Gorky’s 1936 version of the play reshaped the piece so that it toed the line with the changed political regime. Vassa’s family got an upgrade so that they could represent the wealthy class enemy and were freshly equipped with a revolutionary opponent. Bartlett sets to work with gusto on the original, which shows the warping effects of becoming preoccupied with inheritance. Vassa’s sons want to cut their fiscal ties to her and the family business.

Mainly comprising a row of wooden doors, Fly Davis’s design pointedly references the sets used in the Roman farces of Plautus and others. The multiple exits and entrances here are blackly funny and are executed with great comic timing by the crack cast. The unholy amusement comes from the contrast between the usual breakneck farce and the fretful, self-absorbed behaviour of this lot. They smoulder at the emotional chaos Vassa has caused, by attempted poisonings or providing matrimonial camouflage for nasty cases of underage sexual exploitation.

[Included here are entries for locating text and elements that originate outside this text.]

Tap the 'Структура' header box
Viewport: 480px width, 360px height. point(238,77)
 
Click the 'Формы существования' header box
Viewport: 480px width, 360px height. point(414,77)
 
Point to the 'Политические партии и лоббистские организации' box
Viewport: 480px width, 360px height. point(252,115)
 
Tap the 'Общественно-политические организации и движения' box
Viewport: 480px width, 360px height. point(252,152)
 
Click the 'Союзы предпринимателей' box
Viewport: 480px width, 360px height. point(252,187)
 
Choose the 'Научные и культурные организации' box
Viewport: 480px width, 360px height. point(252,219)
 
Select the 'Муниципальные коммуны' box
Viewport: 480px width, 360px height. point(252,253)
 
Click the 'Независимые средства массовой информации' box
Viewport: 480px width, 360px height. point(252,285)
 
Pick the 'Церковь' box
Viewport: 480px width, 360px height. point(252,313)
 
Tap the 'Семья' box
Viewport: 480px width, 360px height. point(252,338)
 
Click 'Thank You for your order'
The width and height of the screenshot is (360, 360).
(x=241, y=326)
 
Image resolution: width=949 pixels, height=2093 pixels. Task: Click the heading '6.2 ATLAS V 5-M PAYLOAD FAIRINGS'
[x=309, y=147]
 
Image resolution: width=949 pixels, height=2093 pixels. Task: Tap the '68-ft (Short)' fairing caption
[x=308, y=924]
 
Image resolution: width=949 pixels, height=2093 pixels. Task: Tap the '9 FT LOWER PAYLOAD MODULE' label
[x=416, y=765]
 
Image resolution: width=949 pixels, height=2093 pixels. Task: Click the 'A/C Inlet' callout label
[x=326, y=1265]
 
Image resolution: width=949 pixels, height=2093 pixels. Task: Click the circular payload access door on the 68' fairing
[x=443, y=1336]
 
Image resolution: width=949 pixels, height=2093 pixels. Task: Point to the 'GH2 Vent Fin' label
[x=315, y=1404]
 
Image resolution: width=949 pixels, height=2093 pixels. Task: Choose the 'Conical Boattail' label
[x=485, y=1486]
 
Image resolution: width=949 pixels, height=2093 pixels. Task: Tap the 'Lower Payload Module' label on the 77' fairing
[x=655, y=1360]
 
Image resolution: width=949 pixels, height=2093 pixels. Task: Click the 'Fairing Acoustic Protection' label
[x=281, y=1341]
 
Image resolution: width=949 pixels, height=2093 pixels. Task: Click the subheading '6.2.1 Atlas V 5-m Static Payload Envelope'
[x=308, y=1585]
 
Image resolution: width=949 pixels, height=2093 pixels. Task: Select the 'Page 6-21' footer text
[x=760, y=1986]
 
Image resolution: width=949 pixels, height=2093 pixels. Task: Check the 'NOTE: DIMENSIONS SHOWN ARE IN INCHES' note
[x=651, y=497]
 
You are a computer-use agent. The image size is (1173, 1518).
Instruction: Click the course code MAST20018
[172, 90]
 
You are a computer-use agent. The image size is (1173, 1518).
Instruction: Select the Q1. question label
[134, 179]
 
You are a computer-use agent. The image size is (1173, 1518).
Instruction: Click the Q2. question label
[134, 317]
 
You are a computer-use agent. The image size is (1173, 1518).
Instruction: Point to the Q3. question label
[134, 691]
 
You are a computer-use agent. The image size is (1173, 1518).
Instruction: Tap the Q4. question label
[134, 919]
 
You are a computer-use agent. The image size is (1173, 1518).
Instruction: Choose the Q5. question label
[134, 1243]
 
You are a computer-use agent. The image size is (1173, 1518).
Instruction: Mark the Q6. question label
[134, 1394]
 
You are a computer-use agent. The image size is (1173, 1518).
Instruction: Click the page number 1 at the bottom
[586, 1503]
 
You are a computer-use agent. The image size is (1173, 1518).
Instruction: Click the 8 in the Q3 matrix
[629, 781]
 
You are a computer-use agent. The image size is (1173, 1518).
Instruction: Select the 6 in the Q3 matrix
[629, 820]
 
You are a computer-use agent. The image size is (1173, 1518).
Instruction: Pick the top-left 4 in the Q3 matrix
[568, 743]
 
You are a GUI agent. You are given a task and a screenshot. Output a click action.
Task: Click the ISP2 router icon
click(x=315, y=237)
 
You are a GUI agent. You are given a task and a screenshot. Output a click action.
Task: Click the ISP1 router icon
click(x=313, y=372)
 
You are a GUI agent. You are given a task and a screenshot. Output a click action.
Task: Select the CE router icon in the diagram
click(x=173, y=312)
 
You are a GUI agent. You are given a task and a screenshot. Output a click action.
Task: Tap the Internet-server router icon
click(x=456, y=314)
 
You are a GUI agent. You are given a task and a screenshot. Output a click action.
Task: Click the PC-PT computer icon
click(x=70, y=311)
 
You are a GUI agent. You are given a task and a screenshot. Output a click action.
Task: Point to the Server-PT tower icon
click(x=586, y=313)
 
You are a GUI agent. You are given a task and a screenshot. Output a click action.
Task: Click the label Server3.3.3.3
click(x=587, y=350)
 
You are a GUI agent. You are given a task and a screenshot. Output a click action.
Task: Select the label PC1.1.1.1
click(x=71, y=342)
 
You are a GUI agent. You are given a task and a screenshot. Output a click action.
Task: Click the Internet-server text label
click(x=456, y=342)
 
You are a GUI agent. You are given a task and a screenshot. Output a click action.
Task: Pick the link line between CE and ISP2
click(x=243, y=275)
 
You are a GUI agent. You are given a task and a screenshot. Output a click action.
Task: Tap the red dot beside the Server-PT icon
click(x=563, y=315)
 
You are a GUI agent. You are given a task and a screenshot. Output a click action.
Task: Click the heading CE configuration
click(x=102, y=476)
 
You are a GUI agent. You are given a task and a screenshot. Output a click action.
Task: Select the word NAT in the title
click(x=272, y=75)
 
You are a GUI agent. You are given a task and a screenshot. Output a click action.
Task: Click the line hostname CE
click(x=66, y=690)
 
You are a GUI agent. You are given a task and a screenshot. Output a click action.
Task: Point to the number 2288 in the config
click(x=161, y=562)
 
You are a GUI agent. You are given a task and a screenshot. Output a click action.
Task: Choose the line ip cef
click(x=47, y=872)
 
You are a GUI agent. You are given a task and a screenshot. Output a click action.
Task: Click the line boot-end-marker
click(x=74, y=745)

Vassa declares to her daughter Anna that all mothers are sinners. In the end, she will explain herself to the Blessed Virgin Mary, the archetypal matriarch, “and she’ll understand! She pities evil mothers like you and me.” When her husband finally succumbs to assisted dying, Vassa produces a fake will which leaves sole control of the family business to her. A disabled son is shunted into a monastery so that he can avoid the police, after being framed for causing the death of his uncle. Vassa may be overestimating Mary’s talent for forgiveness.

Danny Kirrane is particularly funny as Semyon, wheezily laughing at the others with a misplaced sense of sophisticated superiority, and masticating certain words with relish as though he were chewing the cud.

As with David Hare’s recent adaptation of Ibsen’s renamed Peter Gynt at the National, I sometimes wonder if Bartlett’s sheer cleverness is too on top of the game, to the point of alienating some punters. There’s a sense that the show is glorying in the amorality, in the end, rather than lethally castigating it. But the whole evening yammers with talent.